**What needs to be done**
Give every line from the entries that contains "agent".

-------- Input

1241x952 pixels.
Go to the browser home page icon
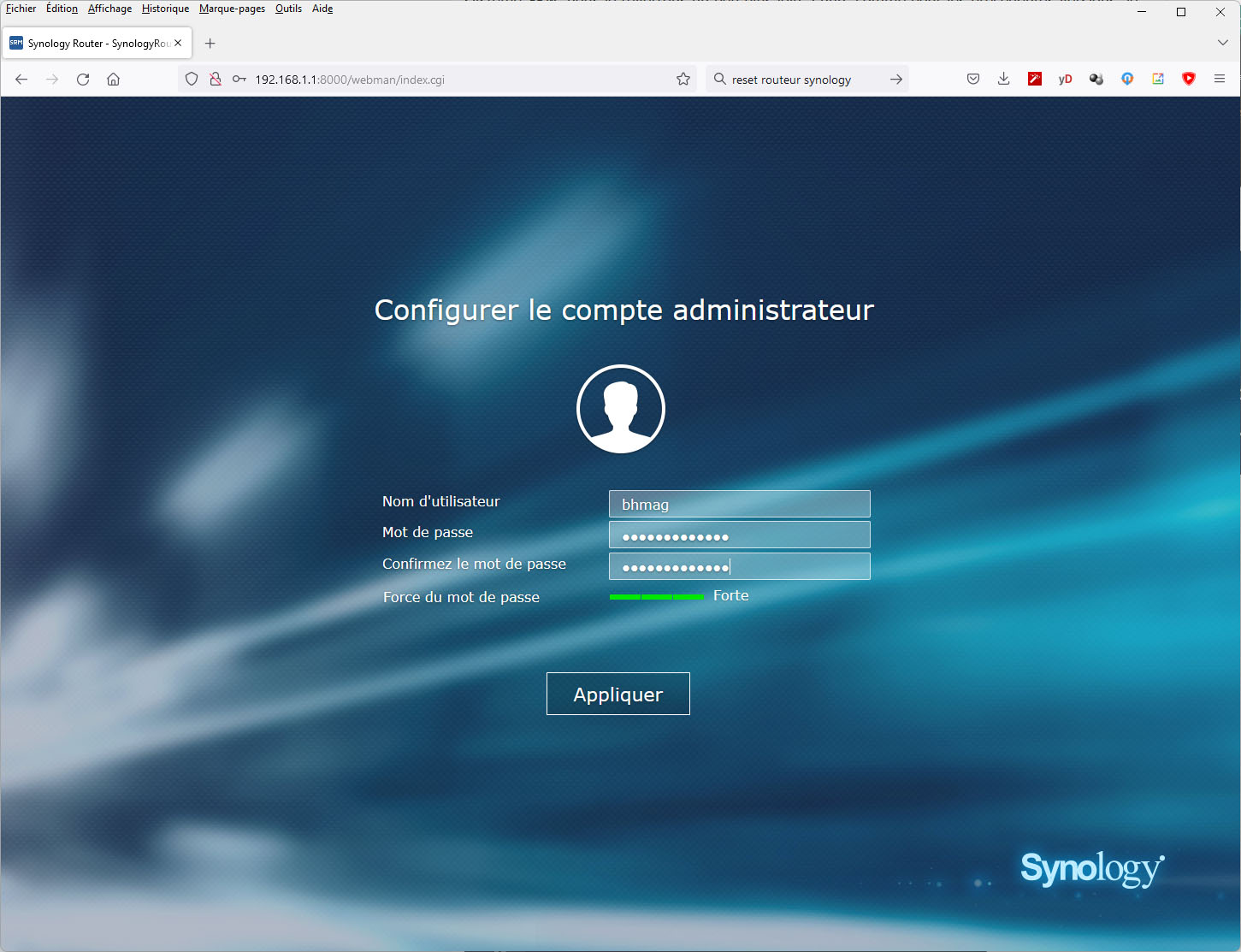(x=113, y=80)
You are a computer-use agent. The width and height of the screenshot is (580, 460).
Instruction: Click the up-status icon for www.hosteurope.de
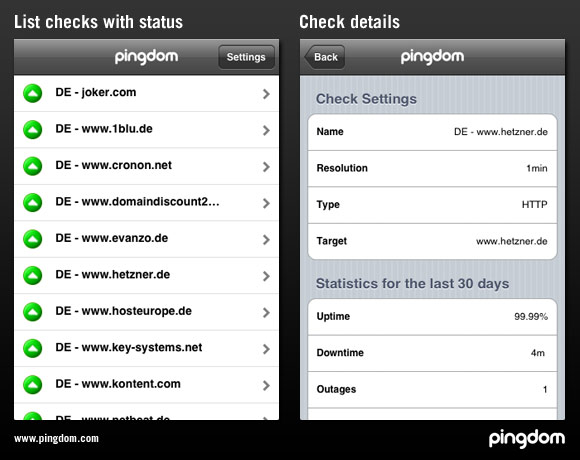click(x=33, y=312)

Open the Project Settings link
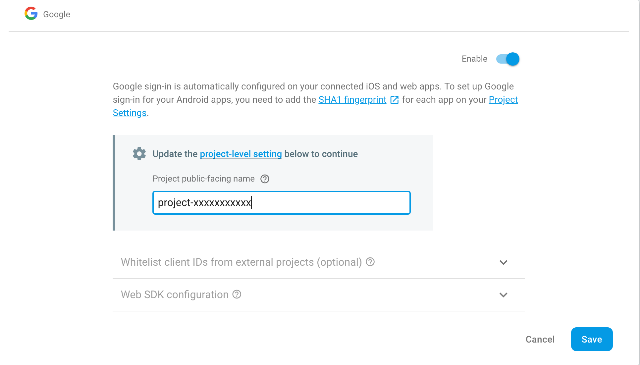(x=503, y=100)
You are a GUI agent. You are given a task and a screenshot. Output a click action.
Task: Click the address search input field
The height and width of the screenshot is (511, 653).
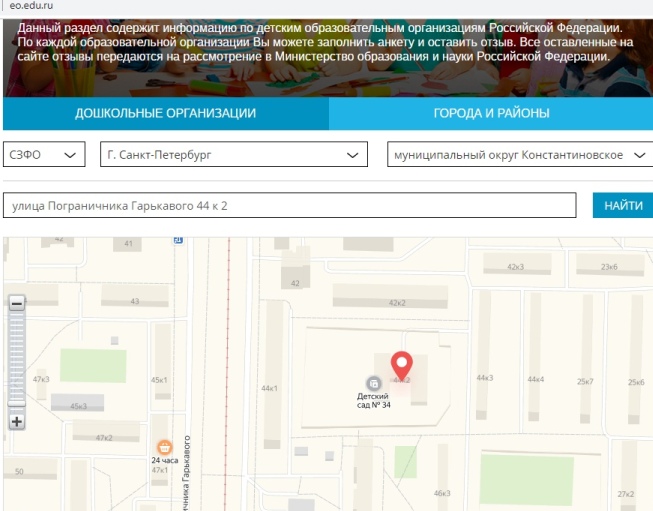(x=290, y=205)
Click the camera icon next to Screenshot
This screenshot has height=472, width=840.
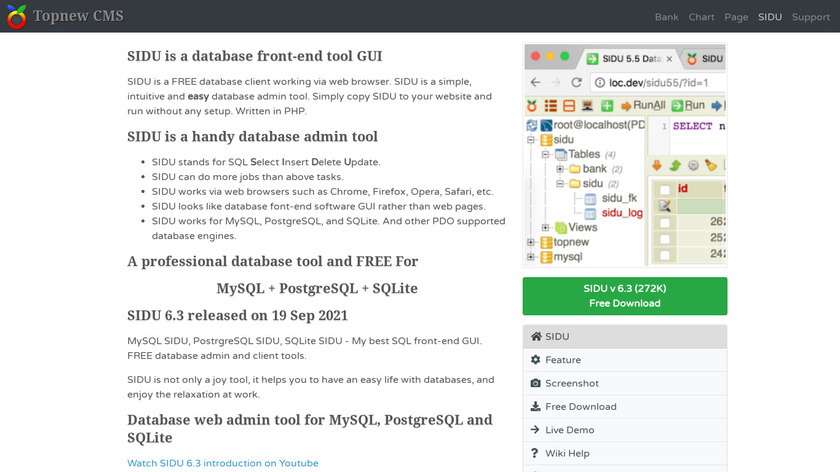tap(536, 383)
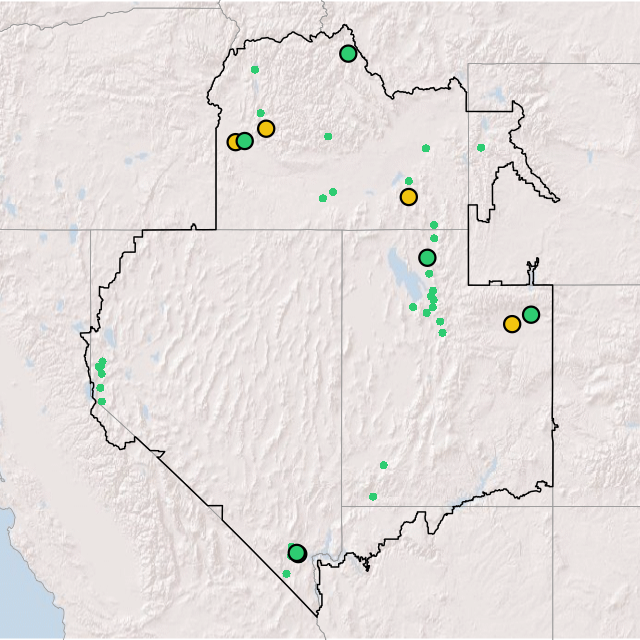Click the westernmost large yellow marker
The image size is (640, 640).
click(234, 142)
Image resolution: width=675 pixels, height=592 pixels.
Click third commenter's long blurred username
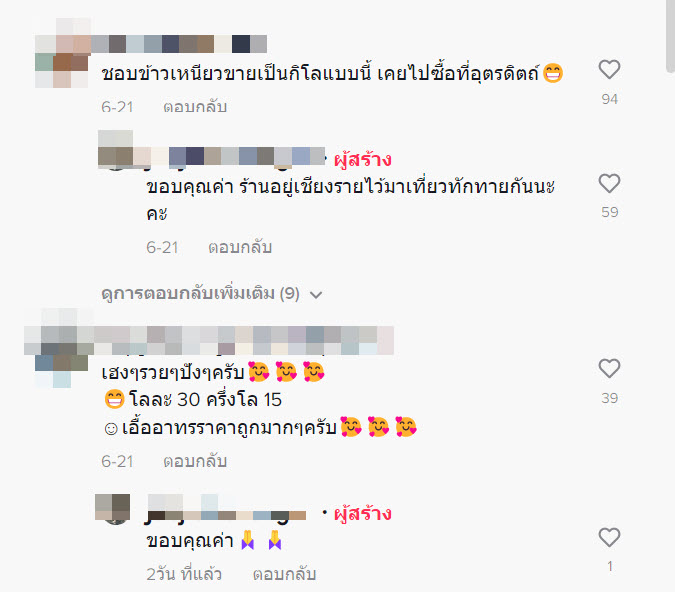click(241, 341)
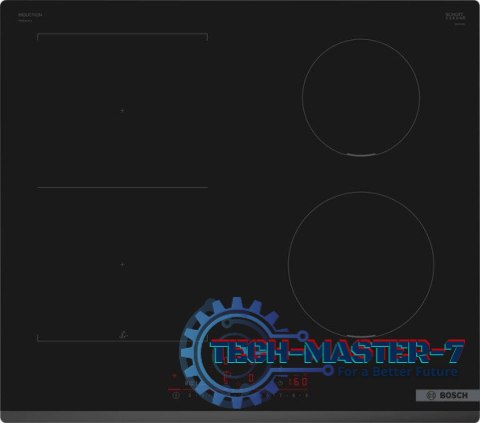Tap the timer clock icon beside 160
The image size is (480, 423).
coord(281,383)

----------------

**Completed task**
You are a computer-use agent. The width and height of the screenshot is (580, 460).
You are a GUI agent. You are given a task and a screenshot. Output a click action.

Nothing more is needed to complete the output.